Eight-and-a-half cruise ships worth of CO2 emissions… every year. Just from consumption of new materials in Amsterdam. What’s more: this figure is likely an under-estimate, because their “Consumer Goods” segment only has data for the textile and electronics industries. Expanding this dataset to include household goods and pharmaceutical expenditures will help establish a more accurate representation of the City’s carbon footprint.
Perhaps the most significant impact of transitioning to a Doughnut-based circular economy is the fact it forces politicians and business executives to focus on meaningful metrics instead of seeing through the myopic lens of revenue growth.
Shifting to a perfectly circular economy would prevent the environmental damage associated with wasteful consumerism. In a sense, circular economies allow us to declare: “We have the ingredients for everything we need. We don’t need to churn, we need to consolidate.” Amsterdam city officials said it themselves:
“In a circular economy we reuse raw and other materials over and over again. That way we avoid waste and close the cycles. We learn to do more with less.

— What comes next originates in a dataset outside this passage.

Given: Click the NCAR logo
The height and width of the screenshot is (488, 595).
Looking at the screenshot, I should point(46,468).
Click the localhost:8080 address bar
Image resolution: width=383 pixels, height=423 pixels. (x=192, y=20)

In a circular economy, the value of raw materials is retained as much as possible throughout a product’s lifecycle, from design to disposal.” — City of Amsterdam
Humans benefit, too, from sparing marine life a predominately plastic diet. Microplastics are so widespread in the water, we end up eating our own trash through inconspicuous, delicious fish dishes.
How can we reuse everything? As a part of this project, the Amsterdam team created a “ladder of circularity” to show “which processing options are preferable to others”:

The ultimate goal is to eliminate the need for wasteful things entirely. The future of business is designing reusability directly into our products. Along the way, we’ll need to recover, recycle, repurpose, refabricate, refurbish, repair, and reuse everything that’s already been extracted from the planet and modified for human consumption. The sooner we can reduce demand for raw materials and rethink our product design, the better. And the sooner we can refuse disposable goods altogether, the best.
If you’re like me, it’s difficult to visualize everything that goes into the supply chain of society. Fortunately, the team also created a flowchart to classify the best method for reusing various types of waste:

At this point, it’s worth singing some praises for the key organizations involved in applying the abstract principles of Doughnut Economics to the real landscape of Amsterdam politics.
The Doughnut Economics Action Lab (DEAL) partnered with C40 and Circle Economy to create the The Thriving City Initiative (TCI), and the City of Amsterdam is proving their boldness by becoming the first city to formally adopt an Applied Doughnut as their modus operandi.
Thought Food
In the past, product design ended at the point of sale. Disposal was an externalized cost. Whether or not the the materials were biodegradable, recyclable, or directly reusable was of no concern to capitalist engineers in the era of plastics. Particularly in the period of neoliberal capitalism from 1980-now, profitability drove product design. Environmental damage was not even part of the conversation. Personal computers, for example, went through a number of massive innovations over the past thirty or forty years. They went from big desktop boxes to thin laptop notebooks. Every innovation in GPUs, CPUs, keyboards, trackpads, and touchscreens made the previous generations obsolete, so millions of computers were thrown away purely because a better thing came along. But every computer ever manufactured is still a trove of precious metals encased in plastic, simply sitting in a landfill and contributing to ocean acidification instead of to the next generation of technology.
Companies in the past didn’t have to concern themselves with the environmental impact of their actions; out of sight, out of mind.
Design in the future needs to consider the full life cycle of products, from assembly all the way through disposal and reuse.
The Amsterdam City Doughnut is a single step in the journey of 1,000 miles.